③在琼脂平板上贴加抗菌药敏片用灭菌尖头镊子夹取各种抗菌药药敏纸片，按一定密度分别贴到上述已涂布细菌的培养基表面，用镊子清压，确保药敏纸片与琼脂表面完全接触.纸片贴完15 min后将平板翻转过来，底部在上，置37℃ 恒温箱内培养l8h，取出观察，记录结果。

（6）分离血清型鉴定

挑取纯培养的菌落接种于液体（处理过的肉汤）培养基，37%培养12h后煮沸2h，经500Or/min，弃去上清，加入生理盐水作适度稀释。用一张清洁的玻板，取标准抗“O”单因的凝集现象。
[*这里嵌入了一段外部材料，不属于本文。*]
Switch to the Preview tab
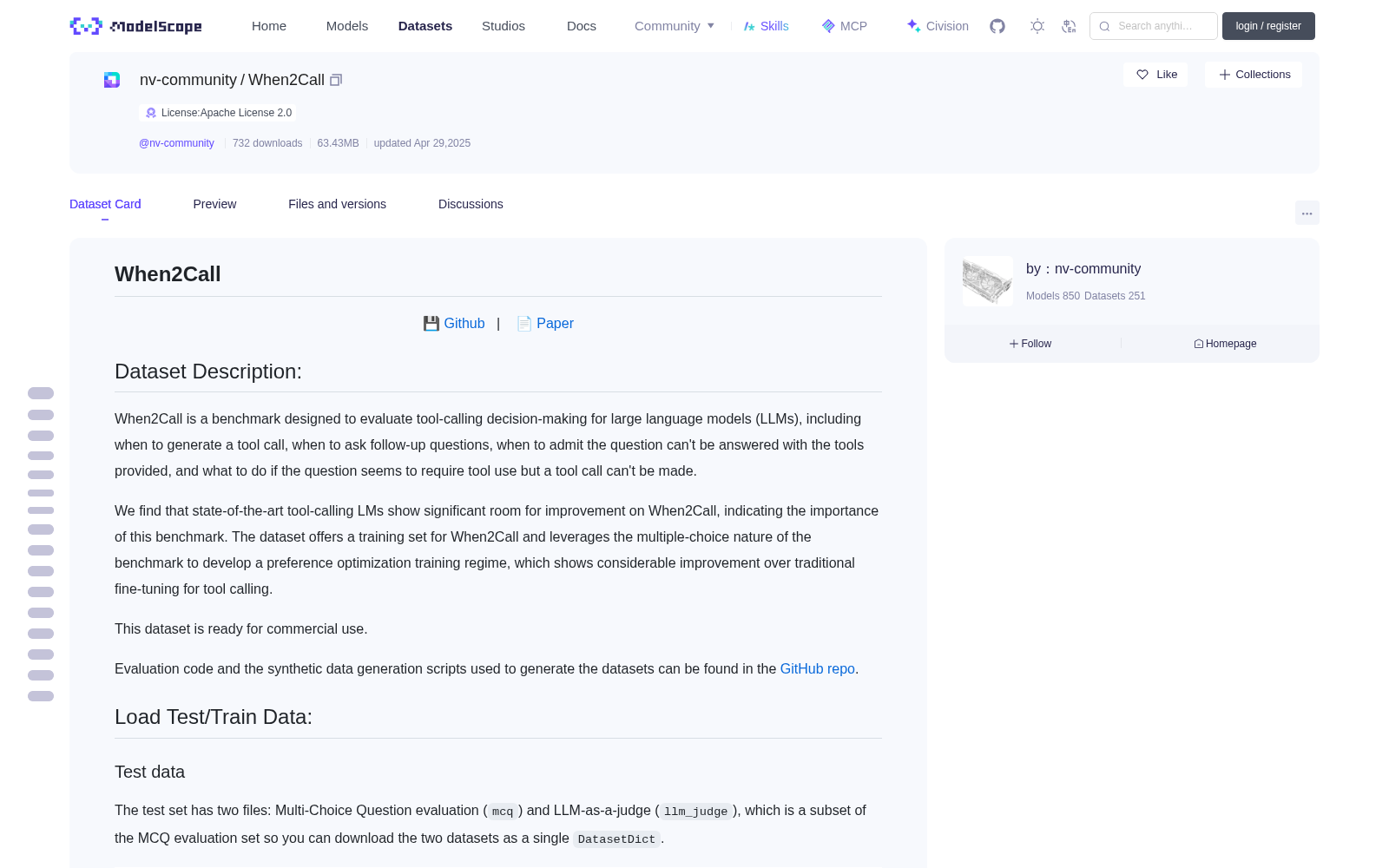Viewport: 1389px width, 868px height. (214, 204)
同时用生理盐水代替血清做对照组。

2 实验结果鉴定部分

2.1 细菌分离培养

在营养琼脂上37℃培养24～48h后，形成中等大小、圆形微凸起、表面光滑湿润、半透明灰白色菌落；在麦康凯琼脂上形成中等大小，表面光滑湿润的砖红色菌落；在伊红美蓝琼脂上形成紫黑色带金属光泽的菌落；在SS琼脂上生长较差呈红色；在血液琼脂上出现菌落较大，有粘性边缘整齐、并有隆起的灰白色菌落，呈完全溶血；分离菌在肉汤中培养18～24 h，呈均匀混浊，管底有淡白色粘稠沉淀，部分菌株可在肉汤表面形成菌环。